Step S4, merging the feature map F ₁₂ 、F ₂₂ 、F ₃₂ 、F ₄₂ Respectively transmitting the data into corresponding prediction heads, respectively performing convolution of classification branches and regression branches, then connecting the classification branches and the regression branches along a channel part, stretching the connected feature graph into one dimension to obtain a stretched feature graph F ₁₃ 、F ₂₃ 、F ₃₃ 、F ₄₃ Then drawing the feature map F ₁₃ 、F ₂₃ 、F ₃₃ 、F ₄₃ And connecting to obtain a final characteristic diagram, calculating loss, performing back propagation to update network parameters, and finishing training of the network.

In this embodiment, the convolution back edge channel portion of the Prediction header predictionclassification branch and the regression branch is connected to generate four new feature maps { WxHx[ (cls + reg + obj)]Xn, where W × H is the eigenmap size, cls is the detection class, reg is the prediction bounding box, obj is the goal score prediction, and N is the prediction anchor box number. Multiplying W by H, stretching the space dimension into one dimension, and obtaining a characteristic diagram F ₁₃ 、F ₂₃ 、F ₃₃ 、F ₄₃ . Then F is put along W x H ₁₃ 、F ₂₃ 、F ₃₃ 、F ₄₃ And connecting to obtain a final characteristic diagram F.

And finally, calculating classification loss, frame loss and target score loss, performing back propagation to reduce loss, and updating network parameters.

Specifically, F ₁₂ 、F ₂₂ 、F ₃₂ 、F ₄₂ After convolution of the classification branch and the regression branch, each feature map generates 3 new feature maps F _cls ∈{N×W×H×cls}、F _obj ∈{N×W×H×1}、F _reh E.g. N x W x H x 4, are connected along the channel portion to generate four new feature maps respectively { N x W x H x [ (cls + reg + obj)]The tensor of size, W, H ∈ {20,40,80,160 }. W is then multiplied by H, stretching the spatial dimension into one dimension resulting in four tensors of size { N × (cls + reg + obj) × (W × H) }. Then F is put along W x H ₁₃ 、F ₂₃ 、F ₃₃ 、F ₄₃ And (4) performing connection to obtain a final characteristic diagram F epsilon { N X (cls + reg + obj) × 34000 }.

Where cls is the category in the dataset and reg prediction bounding box includes the predicted top left corner (x) ₁ ，y ₁ ) And the lower right corner point (x) ₂ ，y ₂ ) N is the number of anchor frames preset, which is 1 in this embodiment.

In the embodiment, the prediction head adopts a decoupling head mode, and the classification branch and the regression branch are separately subjected to convolution operation, so that a better detection effect can be achieved. And the prediction of each position is reduced from 3 to 1 through the connection operation, and the problem of imbalance of positive and negative samples is avoided by adopting a mode without an anchor frame.

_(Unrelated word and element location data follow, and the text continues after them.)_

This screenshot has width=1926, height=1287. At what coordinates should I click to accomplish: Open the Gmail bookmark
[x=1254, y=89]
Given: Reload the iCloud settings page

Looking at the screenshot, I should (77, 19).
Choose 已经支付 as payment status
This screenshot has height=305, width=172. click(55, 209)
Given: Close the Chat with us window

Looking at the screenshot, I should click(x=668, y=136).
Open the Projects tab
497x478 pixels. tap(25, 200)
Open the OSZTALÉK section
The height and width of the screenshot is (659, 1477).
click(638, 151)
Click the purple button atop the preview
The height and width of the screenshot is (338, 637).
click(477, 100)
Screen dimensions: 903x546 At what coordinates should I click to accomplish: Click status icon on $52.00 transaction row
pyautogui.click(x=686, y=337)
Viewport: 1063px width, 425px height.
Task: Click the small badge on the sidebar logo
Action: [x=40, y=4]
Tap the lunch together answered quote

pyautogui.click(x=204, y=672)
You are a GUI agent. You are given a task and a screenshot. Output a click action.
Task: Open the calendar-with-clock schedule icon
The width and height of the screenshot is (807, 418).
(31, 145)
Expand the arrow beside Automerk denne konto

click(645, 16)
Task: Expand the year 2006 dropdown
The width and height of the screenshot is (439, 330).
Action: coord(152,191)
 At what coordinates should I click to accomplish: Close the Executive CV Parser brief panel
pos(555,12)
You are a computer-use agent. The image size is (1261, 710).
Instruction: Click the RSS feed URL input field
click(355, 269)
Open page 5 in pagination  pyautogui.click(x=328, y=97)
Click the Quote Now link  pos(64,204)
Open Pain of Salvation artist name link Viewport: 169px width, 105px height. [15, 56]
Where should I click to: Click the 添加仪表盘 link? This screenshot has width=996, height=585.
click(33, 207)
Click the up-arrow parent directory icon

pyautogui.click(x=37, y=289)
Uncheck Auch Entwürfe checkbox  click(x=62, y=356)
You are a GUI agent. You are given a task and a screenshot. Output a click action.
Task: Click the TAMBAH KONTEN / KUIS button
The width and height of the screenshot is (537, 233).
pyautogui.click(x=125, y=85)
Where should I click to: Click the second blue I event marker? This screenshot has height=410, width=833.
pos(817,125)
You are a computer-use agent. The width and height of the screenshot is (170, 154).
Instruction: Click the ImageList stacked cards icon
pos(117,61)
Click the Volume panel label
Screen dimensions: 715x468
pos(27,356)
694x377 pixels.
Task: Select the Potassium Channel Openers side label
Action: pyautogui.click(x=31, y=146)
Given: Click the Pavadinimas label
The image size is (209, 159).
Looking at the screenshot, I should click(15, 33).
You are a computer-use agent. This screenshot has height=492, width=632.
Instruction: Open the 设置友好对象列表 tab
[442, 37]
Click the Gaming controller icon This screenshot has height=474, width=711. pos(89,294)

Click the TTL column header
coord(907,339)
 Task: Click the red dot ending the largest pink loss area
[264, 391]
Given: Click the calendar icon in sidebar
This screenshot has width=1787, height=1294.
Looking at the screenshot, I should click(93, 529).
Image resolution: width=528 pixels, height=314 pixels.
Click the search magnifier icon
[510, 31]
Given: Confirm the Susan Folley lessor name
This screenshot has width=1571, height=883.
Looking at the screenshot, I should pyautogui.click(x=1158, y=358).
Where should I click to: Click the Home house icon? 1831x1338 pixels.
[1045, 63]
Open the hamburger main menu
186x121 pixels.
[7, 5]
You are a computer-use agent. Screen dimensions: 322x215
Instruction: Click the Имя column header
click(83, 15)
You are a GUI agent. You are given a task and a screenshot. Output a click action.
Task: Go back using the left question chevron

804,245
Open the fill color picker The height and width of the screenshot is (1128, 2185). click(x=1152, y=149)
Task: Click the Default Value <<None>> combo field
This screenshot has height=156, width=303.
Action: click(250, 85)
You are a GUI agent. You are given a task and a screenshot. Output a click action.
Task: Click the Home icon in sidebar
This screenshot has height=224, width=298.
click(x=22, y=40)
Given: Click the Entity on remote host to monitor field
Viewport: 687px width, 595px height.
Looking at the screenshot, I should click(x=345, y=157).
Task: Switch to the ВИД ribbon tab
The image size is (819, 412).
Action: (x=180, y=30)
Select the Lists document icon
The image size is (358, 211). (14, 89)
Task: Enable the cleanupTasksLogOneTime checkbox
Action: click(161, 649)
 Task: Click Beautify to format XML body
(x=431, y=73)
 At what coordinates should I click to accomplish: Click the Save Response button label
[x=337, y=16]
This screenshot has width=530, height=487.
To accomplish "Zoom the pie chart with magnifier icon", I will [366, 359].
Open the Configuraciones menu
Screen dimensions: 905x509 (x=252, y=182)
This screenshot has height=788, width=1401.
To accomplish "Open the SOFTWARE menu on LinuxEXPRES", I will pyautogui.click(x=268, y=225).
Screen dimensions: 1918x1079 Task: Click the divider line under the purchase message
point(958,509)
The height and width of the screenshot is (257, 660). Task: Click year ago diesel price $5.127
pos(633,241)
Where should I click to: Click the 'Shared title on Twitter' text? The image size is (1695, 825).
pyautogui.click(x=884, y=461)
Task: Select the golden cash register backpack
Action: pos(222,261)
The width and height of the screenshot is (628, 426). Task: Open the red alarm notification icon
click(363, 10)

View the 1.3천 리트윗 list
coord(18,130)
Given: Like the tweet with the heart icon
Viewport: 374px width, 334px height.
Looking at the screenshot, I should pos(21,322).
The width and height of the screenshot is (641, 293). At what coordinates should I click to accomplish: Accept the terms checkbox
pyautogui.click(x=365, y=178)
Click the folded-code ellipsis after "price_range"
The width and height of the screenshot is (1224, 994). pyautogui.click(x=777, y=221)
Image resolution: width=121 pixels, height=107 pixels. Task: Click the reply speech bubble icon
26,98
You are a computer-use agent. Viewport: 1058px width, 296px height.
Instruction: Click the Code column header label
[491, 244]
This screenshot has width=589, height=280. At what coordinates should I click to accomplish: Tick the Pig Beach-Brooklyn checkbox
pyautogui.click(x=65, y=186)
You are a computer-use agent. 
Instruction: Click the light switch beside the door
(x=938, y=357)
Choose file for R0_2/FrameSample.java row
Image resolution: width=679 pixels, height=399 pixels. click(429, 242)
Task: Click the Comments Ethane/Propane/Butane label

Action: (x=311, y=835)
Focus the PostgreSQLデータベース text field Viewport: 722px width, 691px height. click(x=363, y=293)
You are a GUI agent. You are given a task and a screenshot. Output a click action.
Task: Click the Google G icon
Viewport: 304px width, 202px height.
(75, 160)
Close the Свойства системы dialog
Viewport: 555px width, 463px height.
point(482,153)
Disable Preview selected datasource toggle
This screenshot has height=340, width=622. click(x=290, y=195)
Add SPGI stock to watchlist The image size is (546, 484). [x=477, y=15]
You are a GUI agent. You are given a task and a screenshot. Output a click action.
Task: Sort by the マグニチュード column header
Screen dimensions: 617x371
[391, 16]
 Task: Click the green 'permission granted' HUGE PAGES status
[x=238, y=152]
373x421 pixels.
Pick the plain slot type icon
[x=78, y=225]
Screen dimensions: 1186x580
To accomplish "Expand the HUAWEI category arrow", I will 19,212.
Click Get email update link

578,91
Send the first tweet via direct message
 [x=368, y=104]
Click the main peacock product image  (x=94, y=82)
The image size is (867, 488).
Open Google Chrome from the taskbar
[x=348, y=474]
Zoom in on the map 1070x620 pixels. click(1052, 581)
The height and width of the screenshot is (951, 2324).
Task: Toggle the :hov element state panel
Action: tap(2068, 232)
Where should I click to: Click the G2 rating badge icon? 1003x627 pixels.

Because the output characteristic value cannot be directly used for loss calculation, regression needs to be performed first to obtain an actual predicted value. And (3) performing classification loss, border loss and target score loss on the feature graph F according to the following formulas, wherein the classification loss and the target score loss are BCELoss, and the border loss is IOULoss, and the specific formulas are as follows:

BCELoss＝-(ylog(p(x))+(1-y)log(1-p(x)))

it should be noted that the grid of the present application is disposed on the finally obtained feature map, is an abstract concept, and is intended to facilitate the frame regression calculation, and for the feature maps of 20 × 20,40 × 40,80 × 80, and 160 × 160, there are 20 × 20,40 × 40,80 × 80, and 160 × 160 grids, respectively, and the division of the feature map into multiple grids is a relatively mature technology in the art, and is not described herein again. Meanwhile, the CBAM attention mechanism is also a relatively mature technology in the field, and is not described herein again.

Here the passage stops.